_Stored records_

[Start of section]

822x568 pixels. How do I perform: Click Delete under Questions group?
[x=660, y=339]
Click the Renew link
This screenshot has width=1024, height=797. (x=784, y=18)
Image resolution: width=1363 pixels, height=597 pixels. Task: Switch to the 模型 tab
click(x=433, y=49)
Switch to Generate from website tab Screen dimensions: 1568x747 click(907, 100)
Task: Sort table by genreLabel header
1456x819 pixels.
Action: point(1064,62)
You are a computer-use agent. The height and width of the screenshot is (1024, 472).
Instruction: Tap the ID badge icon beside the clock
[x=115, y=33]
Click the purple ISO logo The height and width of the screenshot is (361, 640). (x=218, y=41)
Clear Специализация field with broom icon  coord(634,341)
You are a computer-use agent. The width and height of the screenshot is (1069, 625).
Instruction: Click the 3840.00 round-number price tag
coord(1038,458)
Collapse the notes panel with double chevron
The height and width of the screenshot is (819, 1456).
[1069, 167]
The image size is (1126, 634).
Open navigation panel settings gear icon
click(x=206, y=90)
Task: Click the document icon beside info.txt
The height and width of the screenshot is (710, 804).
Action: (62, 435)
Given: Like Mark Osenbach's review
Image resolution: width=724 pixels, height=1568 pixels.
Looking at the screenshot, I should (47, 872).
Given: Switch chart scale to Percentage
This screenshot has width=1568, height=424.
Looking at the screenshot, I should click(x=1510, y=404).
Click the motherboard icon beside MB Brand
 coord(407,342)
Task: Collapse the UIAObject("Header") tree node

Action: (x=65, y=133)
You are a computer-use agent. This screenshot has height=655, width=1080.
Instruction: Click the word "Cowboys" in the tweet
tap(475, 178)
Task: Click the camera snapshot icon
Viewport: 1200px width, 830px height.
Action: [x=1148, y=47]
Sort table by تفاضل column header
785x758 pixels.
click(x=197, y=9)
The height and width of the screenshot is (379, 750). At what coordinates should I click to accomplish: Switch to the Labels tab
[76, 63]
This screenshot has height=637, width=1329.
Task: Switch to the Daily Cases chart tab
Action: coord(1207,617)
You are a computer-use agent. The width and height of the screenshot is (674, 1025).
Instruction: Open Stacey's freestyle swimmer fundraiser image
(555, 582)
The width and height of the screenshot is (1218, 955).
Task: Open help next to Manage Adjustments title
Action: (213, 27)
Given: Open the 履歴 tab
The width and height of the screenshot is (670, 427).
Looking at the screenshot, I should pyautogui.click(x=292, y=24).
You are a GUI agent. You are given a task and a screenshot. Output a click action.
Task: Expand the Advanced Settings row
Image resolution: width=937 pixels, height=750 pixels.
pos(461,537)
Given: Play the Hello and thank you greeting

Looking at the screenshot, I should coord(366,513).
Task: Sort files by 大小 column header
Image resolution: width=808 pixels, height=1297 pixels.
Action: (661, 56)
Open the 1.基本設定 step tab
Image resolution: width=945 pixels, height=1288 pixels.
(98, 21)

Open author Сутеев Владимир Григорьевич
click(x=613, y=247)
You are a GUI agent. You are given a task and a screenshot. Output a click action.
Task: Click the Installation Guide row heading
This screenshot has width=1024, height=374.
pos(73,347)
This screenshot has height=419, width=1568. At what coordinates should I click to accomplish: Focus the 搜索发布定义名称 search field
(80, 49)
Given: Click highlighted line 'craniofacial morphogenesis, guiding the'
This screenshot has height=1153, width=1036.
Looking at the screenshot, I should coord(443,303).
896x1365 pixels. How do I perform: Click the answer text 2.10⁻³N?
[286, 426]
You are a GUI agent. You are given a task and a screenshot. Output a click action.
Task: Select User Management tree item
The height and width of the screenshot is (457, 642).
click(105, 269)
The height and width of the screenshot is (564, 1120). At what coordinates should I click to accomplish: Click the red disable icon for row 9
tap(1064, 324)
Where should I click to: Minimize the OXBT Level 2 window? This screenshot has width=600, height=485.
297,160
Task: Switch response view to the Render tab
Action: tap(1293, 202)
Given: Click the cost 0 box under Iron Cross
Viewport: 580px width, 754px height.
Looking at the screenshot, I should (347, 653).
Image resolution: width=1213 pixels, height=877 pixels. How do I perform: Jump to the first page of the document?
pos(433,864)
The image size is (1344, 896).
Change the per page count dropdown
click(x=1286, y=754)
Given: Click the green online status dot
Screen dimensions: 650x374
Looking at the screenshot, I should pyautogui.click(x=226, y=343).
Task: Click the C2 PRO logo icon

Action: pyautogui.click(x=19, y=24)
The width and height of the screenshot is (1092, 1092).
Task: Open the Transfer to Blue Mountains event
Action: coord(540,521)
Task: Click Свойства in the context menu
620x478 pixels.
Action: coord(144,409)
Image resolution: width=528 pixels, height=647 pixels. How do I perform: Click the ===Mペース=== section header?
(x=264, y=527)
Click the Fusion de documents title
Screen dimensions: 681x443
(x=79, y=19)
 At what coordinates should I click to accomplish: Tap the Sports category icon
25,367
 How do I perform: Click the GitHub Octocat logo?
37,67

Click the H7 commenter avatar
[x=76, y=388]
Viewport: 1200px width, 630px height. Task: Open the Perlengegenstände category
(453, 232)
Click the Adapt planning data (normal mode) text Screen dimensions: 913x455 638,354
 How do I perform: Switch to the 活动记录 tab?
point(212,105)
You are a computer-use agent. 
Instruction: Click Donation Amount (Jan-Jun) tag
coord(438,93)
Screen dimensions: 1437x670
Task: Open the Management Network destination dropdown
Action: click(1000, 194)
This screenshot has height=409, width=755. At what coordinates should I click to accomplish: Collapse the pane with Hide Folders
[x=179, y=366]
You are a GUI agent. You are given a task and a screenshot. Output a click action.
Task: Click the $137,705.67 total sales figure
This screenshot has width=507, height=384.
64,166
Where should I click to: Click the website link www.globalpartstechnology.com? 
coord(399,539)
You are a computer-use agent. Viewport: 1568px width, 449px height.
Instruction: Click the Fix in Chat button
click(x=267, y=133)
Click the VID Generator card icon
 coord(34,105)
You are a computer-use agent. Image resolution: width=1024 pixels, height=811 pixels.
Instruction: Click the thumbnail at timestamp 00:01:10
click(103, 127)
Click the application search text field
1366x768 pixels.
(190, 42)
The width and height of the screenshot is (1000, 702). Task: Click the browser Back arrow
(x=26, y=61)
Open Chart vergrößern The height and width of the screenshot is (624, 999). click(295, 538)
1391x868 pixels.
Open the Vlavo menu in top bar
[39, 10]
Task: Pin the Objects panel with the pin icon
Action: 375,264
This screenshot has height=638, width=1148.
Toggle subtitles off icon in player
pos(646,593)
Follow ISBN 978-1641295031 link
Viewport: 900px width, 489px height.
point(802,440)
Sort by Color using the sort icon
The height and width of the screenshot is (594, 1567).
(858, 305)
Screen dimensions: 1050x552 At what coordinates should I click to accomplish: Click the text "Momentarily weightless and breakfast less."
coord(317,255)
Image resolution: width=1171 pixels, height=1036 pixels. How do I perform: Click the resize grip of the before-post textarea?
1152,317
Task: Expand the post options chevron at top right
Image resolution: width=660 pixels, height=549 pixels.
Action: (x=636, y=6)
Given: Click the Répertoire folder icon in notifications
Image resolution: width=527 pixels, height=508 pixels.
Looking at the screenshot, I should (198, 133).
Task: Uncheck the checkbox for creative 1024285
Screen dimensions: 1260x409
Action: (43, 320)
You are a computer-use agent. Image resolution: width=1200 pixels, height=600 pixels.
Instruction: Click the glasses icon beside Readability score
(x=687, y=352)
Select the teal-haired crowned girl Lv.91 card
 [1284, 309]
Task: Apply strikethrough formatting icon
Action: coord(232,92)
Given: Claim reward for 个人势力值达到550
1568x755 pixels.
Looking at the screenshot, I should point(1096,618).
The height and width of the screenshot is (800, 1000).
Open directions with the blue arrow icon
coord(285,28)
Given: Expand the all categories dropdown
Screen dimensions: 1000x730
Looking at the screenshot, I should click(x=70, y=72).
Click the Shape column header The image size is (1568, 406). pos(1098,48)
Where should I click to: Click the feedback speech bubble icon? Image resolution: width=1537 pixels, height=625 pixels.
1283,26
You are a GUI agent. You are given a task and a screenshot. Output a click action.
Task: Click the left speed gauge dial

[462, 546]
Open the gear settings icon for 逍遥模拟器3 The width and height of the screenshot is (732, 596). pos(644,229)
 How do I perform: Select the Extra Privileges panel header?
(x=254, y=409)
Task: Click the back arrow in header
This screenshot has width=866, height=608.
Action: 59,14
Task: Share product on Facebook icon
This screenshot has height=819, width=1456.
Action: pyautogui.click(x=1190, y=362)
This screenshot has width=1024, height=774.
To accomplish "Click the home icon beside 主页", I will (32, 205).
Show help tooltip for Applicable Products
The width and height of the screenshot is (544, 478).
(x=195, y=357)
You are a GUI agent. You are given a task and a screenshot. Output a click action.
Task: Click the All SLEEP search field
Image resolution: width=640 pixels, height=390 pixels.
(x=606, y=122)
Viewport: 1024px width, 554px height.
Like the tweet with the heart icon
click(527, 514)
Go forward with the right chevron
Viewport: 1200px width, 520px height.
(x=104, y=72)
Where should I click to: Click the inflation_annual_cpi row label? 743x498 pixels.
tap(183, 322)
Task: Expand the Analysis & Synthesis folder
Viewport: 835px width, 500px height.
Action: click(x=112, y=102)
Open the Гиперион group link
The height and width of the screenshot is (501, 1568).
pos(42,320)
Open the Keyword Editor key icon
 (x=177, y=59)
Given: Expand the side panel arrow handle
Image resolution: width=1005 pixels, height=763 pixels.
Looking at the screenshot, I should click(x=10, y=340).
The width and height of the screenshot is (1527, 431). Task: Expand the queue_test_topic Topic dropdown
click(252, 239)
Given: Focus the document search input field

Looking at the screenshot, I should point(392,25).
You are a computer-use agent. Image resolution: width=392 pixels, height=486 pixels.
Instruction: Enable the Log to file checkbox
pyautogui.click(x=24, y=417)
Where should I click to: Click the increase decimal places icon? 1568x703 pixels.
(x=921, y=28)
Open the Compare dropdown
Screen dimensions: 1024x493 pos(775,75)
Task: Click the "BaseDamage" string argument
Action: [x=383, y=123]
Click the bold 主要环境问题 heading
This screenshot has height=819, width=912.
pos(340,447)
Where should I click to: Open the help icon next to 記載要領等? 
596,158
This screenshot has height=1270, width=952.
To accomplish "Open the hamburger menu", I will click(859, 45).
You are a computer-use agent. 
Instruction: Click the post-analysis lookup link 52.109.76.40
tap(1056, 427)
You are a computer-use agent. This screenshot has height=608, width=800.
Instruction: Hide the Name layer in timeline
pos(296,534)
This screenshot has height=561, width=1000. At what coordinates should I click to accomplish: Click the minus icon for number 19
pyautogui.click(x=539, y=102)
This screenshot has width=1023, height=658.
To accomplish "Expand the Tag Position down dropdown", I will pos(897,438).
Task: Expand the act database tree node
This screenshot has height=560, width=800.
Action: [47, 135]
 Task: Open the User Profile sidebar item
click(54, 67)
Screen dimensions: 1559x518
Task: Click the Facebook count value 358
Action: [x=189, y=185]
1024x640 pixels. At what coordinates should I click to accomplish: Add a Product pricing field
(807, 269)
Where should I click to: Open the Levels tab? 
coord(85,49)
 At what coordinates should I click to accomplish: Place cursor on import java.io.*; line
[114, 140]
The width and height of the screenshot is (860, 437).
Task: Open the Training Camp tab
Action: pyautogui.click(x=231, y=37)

[End of section]

_Work request_
Each line holding "will" in the records should be copied out.

_Solution below_
To accomplish "Click the home icon beside 主页", I will (32, 205).
To accomplish "Open the hamburger menu", I will click(859, 45).
To accomplish "Expand the Tag Position down dropdown", I will pos(897,438).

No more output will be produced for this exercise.